Because x86 is just the same basic style as the traditional PowerPC, only more poorly designed and more fragmented.
Cell changes the rules.
More to the point, Cell uses parallel SIMD processing, um, cells
, which make it a very promising multimedia architecture. The Pentium offers all the pain of a transition to a wholly incompatible ISA, and no compelling features over a standard PowerPC core. (A fairly minor, transient speed differential doesn't count—there have been times when PowerPCs were faster, too). It would require a lot of work to get OS X to really use a Cell architecture, but at least the work would pay off with capabilities that conventional CPUs simply don't have.
I know that 8088-family assembly language is crap, but that only affects the compiler writers...

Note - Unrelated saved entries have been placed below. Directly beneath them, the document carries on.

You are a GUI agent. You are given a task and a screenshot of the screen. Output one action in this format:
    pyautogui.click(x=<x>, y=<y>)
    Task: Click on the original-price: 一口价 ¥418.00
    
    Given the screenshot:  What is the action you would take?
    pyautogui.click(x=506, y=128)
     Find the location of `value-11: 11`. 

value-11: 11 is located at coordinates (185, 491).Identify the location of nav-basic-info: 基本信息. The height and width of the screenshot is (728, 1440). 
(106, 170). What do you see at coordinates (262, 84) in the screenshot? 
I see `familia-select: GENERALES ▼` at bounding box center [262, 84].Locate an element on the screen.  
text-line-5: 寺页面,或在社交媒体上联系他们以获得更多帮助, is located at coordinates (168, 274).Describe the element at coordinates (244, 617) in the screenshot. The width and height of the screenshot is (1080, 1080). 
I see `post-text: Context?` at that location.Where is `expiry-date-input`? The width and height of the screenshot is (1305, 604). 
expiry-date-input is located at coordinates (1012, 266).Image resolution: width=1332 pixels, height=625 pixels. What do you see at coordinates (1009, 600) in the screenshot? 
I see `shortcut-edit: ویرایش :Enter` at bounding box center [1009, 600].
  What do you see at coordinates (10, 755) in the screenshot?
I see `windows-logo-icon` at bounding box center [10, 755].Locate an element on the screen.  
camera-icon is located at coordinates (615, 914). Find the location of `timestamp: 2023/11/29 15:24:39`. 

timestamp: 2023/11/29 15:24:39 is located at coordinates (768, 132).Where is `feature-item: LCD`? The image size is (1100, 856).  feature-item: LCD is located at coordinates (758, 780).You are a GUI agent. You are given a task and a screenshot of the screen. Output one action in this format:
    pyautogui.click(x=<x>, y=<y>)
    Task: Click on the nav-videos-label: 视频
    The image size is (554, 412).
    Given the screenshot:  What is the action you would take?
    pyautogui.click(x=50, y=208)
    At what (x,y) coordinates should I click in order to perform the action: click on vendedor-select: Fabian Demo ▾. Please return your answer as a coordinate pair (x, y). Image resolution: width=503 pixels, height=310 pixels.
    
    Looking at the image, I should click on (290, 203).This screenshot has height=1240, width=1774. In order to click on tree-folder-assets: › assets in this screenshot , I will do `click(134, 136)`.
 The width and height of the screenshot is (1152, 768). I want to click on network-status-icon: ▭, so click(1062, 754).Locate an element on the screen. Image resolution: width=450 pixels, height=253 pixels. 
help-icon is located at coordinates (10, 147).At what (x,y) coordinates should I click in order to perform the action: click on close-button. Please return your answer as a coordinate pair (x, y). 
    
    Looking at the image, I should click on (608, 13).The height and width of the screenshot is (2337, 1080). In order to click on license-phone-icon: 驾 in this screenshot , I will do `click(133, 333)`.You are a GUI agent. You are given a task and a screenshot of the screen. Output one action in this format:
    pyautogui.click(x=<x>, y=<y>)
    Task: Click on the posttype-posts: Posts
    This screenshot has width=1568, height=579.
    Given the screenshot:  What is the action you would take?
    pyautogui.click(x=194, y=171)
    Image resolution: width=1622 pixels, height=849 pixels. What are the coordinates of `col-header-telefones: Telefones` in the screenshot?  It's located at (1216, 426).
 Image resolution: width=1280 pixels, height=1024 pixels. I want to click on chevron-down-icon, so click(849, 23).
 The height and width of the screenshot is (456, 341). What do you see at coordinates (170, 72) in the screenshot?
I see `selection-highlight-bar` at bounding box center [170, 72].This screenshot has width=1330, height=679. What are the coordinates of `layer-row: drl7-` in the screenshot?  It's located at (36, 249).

The endian issue affects everything, the lack of AltiVec severely reduces the functionality of some of Apple's basic apps and technologies, the lack of binary compatibility forces apps to be rebuilt to get any kind of performance at all, and the completely different design priorities require every app to be completely reoptimized—and possibly re-architected—to perform well
And again, this is true to some extent for Cell, but at least Cell gives us something we didn't have before, in the form of multiple, superfast SIMD cores. Also, a move to the Pentium would be a move back toward an architecture that still prefers big, single threads (even if there can be two of them now) and dual processing at best. Cell encourages multithreading and small, dedicated tasks—which Cocoa also encourages—and like PowerPCs generally, is much more MP friendly.
Having said all that, the most obvious upgrade path for the PowerMac is the 900-series PowerPC. The Power5-derived member of that family should answer any performance objections (its big brother, the Power5, certainly has) and the total amount of work required to get OS X and OS X applications running well is just about zero—it's a straight-up PowerPC. Getting the kernel to exploit FastPath, if that makes it down from the Power5, shouldn't take too much work on the part of the kernel team, and no code outside the kernel should know or care whether FastPath is there.